(Stored data entries)

------------------------------------------------------------------------

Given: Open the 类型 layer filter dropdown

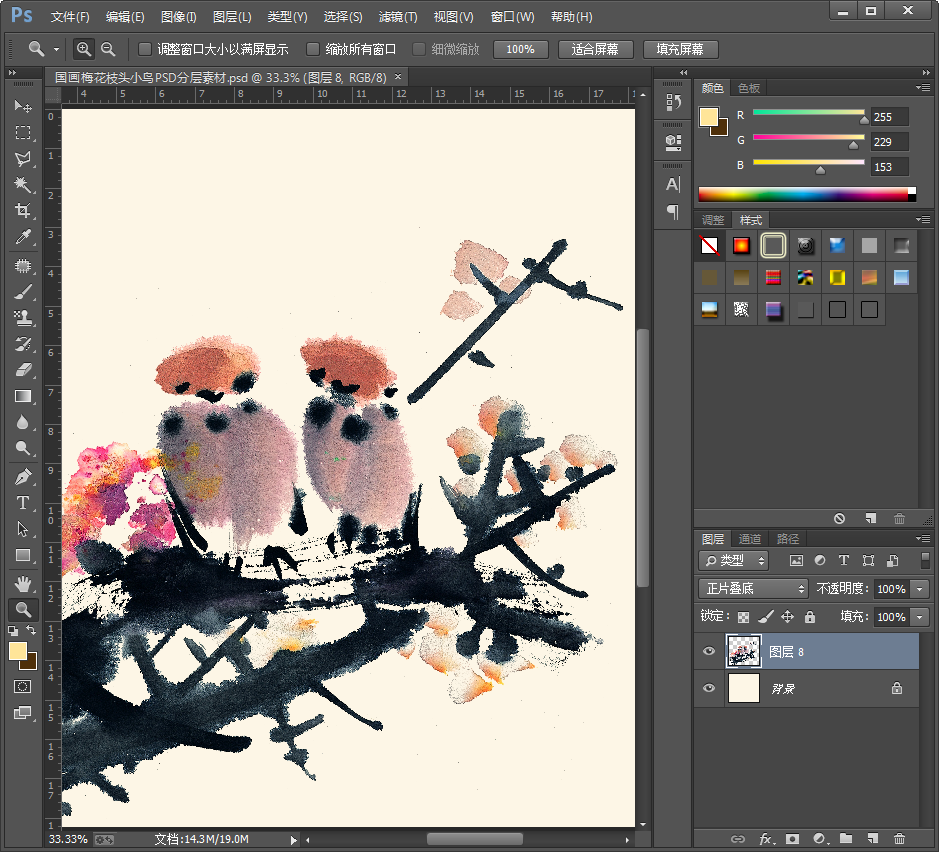Looking at the screenshot, I should click(x=733, y=561).
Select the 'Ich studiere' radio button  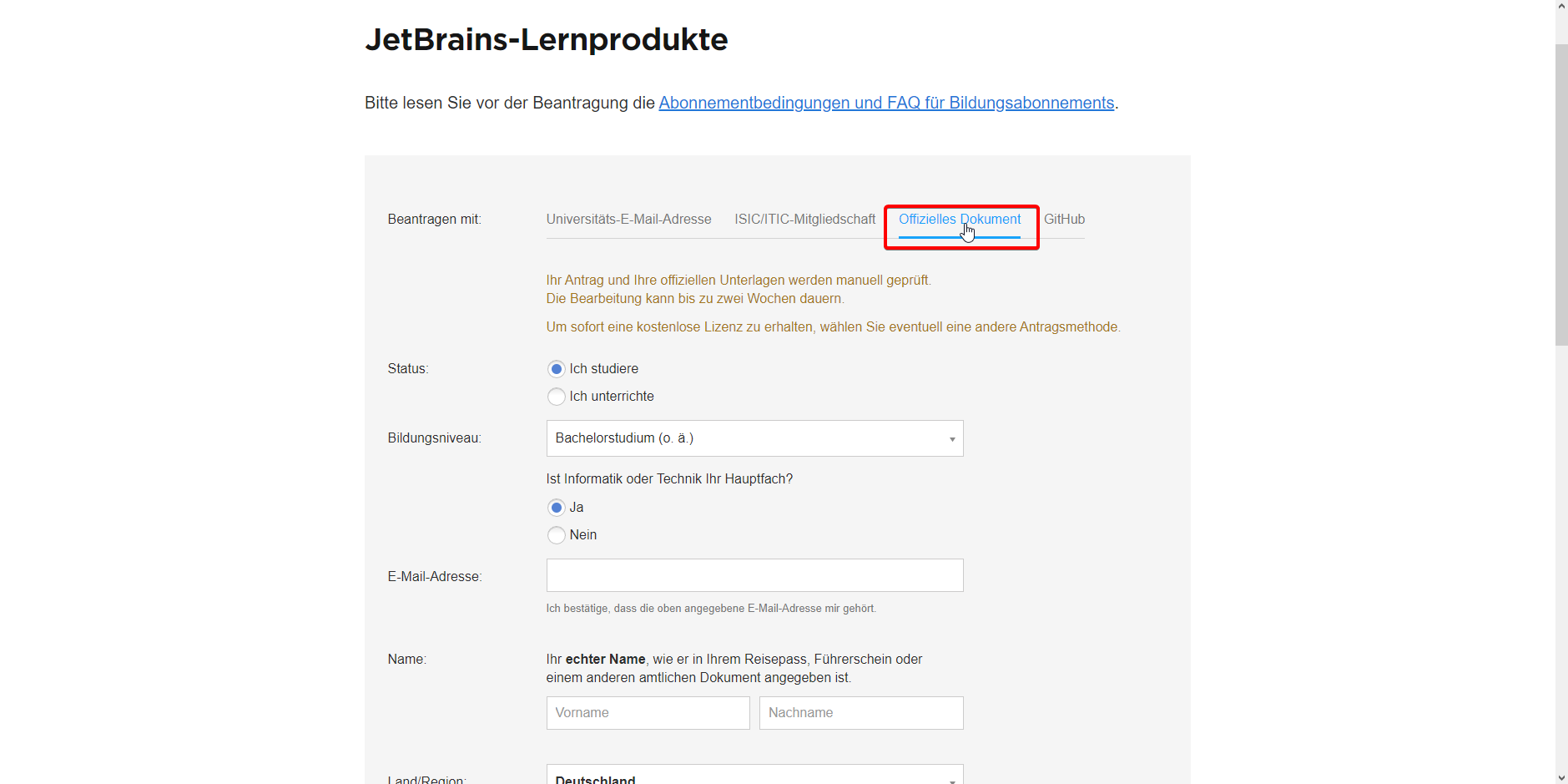(x=557, y=369)
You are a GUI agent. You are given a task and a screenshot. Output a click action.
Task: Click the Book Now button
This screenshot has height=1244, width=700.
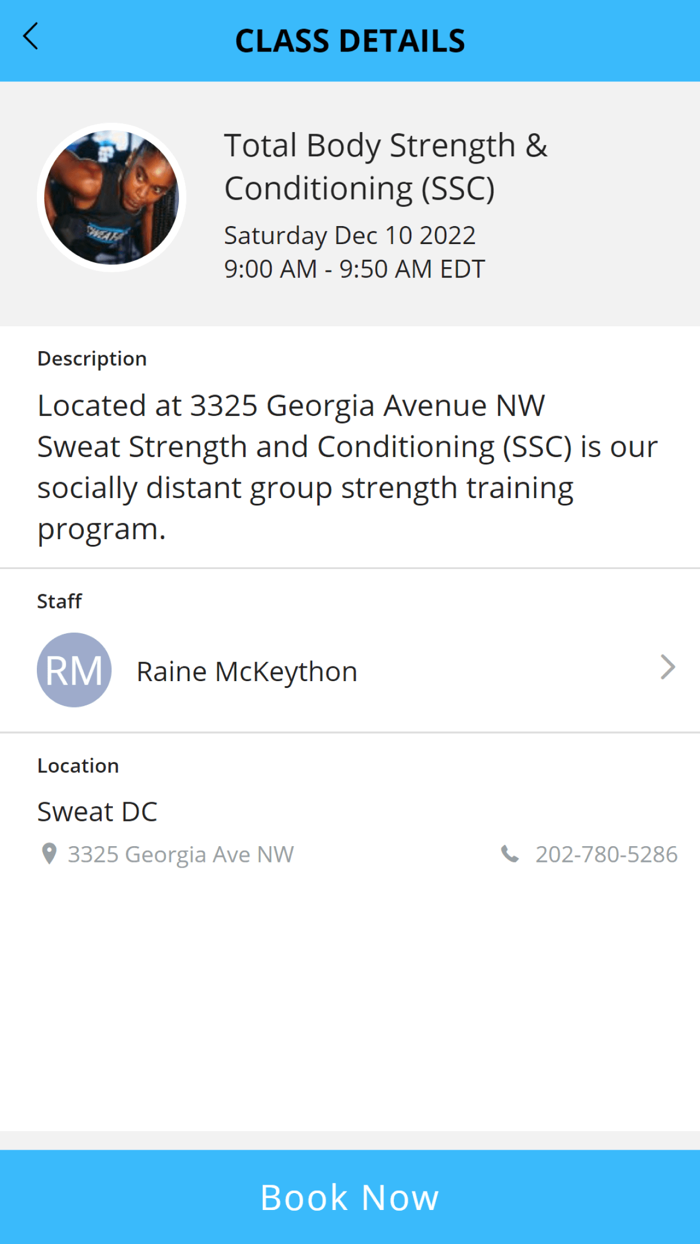350,1197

------------------------------------------------------------------------

> **INSTRUCTIONS FOR THE TASK**: Your answer should be the lines above from the one that contains "You are a GUI" through the last, set down exactly, with the pictures removed.

> **RESPONSE TO THE TASK**:
You are a GUI agent. You are given a task and a screenshot. Output a click action.
Task: Click the Book Now button
This screenshot has height=1244, width=700.
350,1197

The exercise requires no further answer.